A 2018 Williams Institute report estimates that approximately 20,000 LGBTQ+ minors in states without protections will be subjected to conversion therapy by a licensed health care professional before the age of 18. The report found that approximately 698,000 LGBTQ+ adults in the U.S were subjected to the practice at some point in their lives—350,000 of whom were adolescents at the time.
California, Colorado, Connecticut, Delaware, Hawaii, Illinois, Maine, Maryland, Massachusetts, Minnesota, Nevada, New Hampshire, New Jersey, New Mexico, New York, Oregon, Rhode Island, Utah, Vermont, Virginia, Washington, and the District of Columbia have enacted laws or regulations to protect minors from being subjected to conversion therapy by state-licensed mental health providers. A growing number of municipalities have also enacted similar protections, including more than ninety cities and counties in Arizona, Colorado, Florida, Georgia, Iowa, Kentucky, Michigan, Minnesota, Missouri, New York, Ohio, Pennsylvania, Washington, and Wisconsin. North Carolina, Wisconsin, and Michigan have restricted the use of public funds for conversion therapy through executive action.
Medical and Mental Health Organizations
Conversion therapy has been universally criticized by the American Psychiatric Association, American Psychological Association, American Medical Association, and every other mainstream medical and mental health organization. In addition, in an October 2015 report entitled “Ending Conversion Therapy: Supporting and Affirming LGBTQ Youth,” the Substance Abuse and Mental Health Services Administration (SAMHSA) states “interventions aimed at a fixed outcome, such as gender conformity or heterosexual orientation, including those aimed at changing gender identity, gender expression, and sexual orientation are coercive, can be harmful, and should not be part of behavioral health treatment.”
What is the Therapeutic Fraud Prevention Act?
The Therapeutic Fraud Prevention Act would officially classify the provision and advertising of conversion therapy in exchange for monetary compensation as fraudulent practices. While the Federal Trade Commission (FTC) already has the authority to prohibit this form of consumer fraud, the Therapeutic Fraud Prevention Act would expressly direct the FTC to protect consumers from these harmful and discredited practices.

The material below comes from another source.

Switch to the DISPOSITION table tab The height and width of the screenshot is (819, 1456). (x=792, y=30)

The FTC exists “to protect consumers by preventing […] deceptive and unfair business practices.” Conversion therapy providers engage in misleading and deceptive practices based on the false and discredited belief that one’s sexual orientation and gender identity can be changed, resulting in tremendous harm to consumers.
What is the Current Status of the Bill?
The Therapeutic Fraud Prevention Act was reintroduced on June 23, 2023, in the House of Representatives by Rep. Ted Lieu (D-CA), and in the Senate on June 22, 2023 by Sen. Patty Murray (D-WA).